Content starts

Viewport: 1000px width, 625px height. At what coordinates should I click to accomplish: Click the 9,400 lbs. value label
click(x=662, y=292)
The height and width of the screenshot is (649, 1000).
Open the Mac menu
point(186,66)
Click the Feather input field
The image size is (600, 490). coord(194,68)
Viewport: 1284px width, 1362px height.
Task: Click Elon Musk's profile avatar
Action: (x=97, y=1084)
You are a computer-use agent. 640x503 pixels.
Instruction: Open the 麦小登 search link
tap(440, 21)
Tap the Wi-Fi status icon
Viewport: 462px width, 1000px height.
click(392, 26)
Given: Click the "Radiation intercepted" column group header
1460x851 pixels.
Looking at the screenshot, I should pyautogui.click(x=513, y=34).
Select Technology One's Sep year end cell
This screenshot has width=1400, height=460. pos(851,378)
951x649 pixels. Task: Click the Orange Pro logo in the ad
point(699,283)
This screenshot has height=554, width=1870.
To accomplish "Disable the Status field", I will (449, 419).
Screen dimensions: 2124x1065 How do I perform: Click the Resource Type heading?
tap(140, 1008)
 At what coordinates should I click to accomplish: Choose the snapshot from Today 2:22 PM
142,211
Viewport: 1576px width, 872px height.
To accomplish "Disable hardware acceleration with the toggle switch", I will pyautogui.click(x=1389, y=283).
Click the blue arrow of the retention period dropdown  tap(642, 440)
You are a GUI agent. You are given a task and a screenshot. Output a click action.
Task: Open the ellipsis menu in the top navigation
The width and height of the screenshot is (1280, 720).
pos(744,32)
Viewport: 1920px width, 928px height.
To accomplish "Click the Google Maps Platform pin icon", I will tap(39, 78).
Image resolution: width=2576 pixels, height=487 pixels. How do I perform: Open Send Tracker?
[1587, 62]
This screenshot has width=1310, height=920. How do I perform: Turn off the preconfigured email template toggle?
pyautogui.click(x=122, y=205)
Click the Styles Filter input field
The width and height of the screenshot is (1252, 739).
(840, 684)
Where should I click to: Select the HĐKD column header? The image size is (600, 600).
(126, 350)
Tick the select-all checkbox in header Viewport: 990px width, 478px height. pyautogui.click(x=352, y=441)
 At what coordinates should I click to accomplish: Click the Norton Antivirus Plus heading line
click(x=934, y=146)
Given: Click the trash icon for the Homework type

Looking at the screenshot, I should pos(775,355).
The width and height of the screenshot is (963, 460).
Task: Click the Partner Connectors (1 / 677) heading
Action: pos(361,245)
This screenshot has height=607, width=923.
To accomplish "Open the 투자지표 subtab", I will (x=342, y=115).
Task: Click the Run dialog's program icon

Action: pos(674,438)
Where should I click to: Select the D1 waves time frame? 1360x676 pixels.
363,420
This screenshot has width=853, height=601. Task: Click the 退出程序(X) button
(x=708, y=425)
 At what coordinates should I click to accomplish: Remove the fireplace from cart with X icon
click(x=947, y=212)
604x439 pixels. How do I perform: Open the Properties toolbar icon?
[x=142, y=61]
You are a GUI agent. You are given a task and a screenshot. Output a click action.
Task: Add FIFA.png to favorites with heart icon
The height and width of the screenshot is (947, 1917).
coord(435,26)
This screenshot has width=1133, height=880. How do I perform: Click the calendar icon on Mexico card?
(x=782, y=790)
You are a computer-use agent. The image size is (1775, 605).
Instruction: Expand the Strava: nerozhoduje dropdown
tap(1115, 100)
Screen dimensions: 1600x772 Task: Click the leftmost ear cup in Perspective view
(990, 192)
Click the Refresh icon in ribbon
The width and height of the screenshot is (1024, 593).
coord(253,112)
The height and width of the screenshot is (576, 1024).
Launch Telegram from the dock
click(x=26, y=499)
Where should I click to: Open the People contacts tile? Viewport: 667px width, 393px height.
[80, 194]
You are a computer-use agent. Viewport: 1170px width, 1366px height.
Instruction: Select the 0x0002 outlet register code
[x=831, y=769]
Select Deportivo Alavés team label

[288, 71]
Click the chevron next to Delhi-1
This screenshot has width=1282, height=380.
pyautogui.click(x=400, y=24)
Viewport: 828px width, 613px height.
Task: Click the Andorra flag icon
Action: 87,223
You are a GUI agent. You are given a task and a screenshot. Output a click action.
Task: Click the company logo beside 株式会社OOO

Content ends

● **WORK INSTRUCTIONS**: Print the complete listing again, exactly as it stands.

● **TASK OUTPUT**:
Viewport: 1000px width, 625px height. At what coordinates should I click to accomplish: Click the 9,400 lbs. value label
click(x=662, y=292)
The height and width of the screenshot is (649, 1000).
Open the Mac menu
point(186,66)
Click the Feather input field
The image size is (600, 490). coord(194,68)
Viewport: 1284px width, 1362px height.
Task: Click Elon Musk's profile avatar
Action: (x=97, y=1084)
You are a computer-use agent. 640x503 pixels.
Instruction: Open the 麦小登 search link
tap(440, 21)
Tap the Wi-Fi status icon
Viewport: 462px width, 1000px height.
click(392, 26)
Given: Click the "Radiation intercepted" column group header
1460x851 pixels.
Looking at the screenshot, I should pyautogui.click(x=513, y=34).
Select Technology One's Sep year end cell
This screenshot has width=1400, height=460. pos(851,378)
951x649 pixels. Task: Click the Orange Pro logo in the ad
point(699,283)
This screenshot has height=554, width=1870.
To accomplish "Disable the Status field", I will (449, 419).
Screen dimensions: 2124x1065 How do I perform: Click the Resource Type heading?
tap(140, 1008)
 At what coordinates should I click to accomplish: Choose the snapshot from Today 2:22 PM
142,211
Viewport: 1576px width, 872px height.
To accomplish "Disable hardware acceleration with the toggle switch", I will pyautogui.click(x=1389, y=283).
Click the blue arrow of the retention period dropdown  tap(642, 440)
You are a GUI agent. You are given a task and a screenshot. Output a click action.
Task: Open the ellipsis menu in the top navigation
The width and height of the screenshot is (1280, 720).
pos(744,32)
Viewport: 1920px width, 928px height.
To accomplish "Click the Google Maps Platform pin icon", I will tap(39, 78).
Image resolution: width=2576 pixels, height=487 pixels. How do I perform: Open Send Tracker?
[1587, 62]
This screenshot has width=1310, height=920. How do I perform: Turn off the preconfigured email template toggle?
pyautogui.click(x=122, y=205)
Click the Styles Filter input field
The width and height of the screenshot is (1252, 739).
(840, 684)
Where should I click to: Select the HĐKD column header? The image size is (600, 600).
(126, 350)
Tick the select-all checkbox in header Viewport: 990px width, 478px height. pyautogui.click(x=352, y=441)
 At what coordinates should I click to accomplish: Click the Norton Antivirus Plus heading line
click(x=934, y=146)
Given: Click the trash icon for the Homework type

Looking at the screenshot, I should pos(775,355).
The width and height of the screenshot is (963, 460).
Task: Click the Partner Connectors (1 / 677) heading
Action: pos(361,245)
This screenshot has height=607, width=923.
To accomplish "Open the 투자지표 subtab", I will (x=342, y=115).
Task: Click the Run dialog's program icon

Action: pos(674,438)
Where should I click to: Select the D1 waves time frame? 1360x676 pixels.
363,420
This screenshot has width=853, height=601. Task: Click the 退出程序(X) button
(x=708, y=425)
 At what coordinates should I click to accomplish: Remove the fireplace from cart with X icon
click(x=947, y=212)
604x439 pixels. How do I perform: Open the Properties toolbar icon?
[x=142, y=61]
You are a GUI agent. You are given a task and a screenshot. Output a click action.
Task: Add FIFA.png to favorites with heart icon
The height and width of the screenshot is (947, 1917).
coord(435,26)
This screenshot has width=1133, height=880. How do I perform: Click the calendar icon on Mexico card?
(x=782, y=790)
You are a computer-use agent. The image size is (1775, 605).
Instruction: Expand the Strava: nerozhoduje dropdown
tap(1115, 100)
Screen dimensions: 1600x772 Task: Click the leftmost ear cup in Perspective view
(990, 192)
Click the Refresh icon in ribbon
The width and height of the screenshot is (1024, 593).
coord(253,112)
The height and width of the screenshot is (576, 1024).
Launch Telegram from the dock
click(x=26, y=499)
Where should I click to: Open the People contacts tile? Viewport: 667px width, 393px height.
[80, 194]
You are a computer-use agent. Viewport: 1170px width, 1366px height.
Instruction: Select the 0x0002 outlet register code
[x=831, y=769]
Select Deportivo Alavés team label

[288, 71]
Click the chevron next to Delhi-1
This screenshot has width=1282, height=380.
pyautogui.click(x=400, y=24)
Viewport: 828px width, 613px height.
Task: Click the Andorra flag icon
Action: 87,223
You are a GUI agent. You are given a task and a screenshot. Output a click action.
Task: Click the company logo beside 株式会社OOO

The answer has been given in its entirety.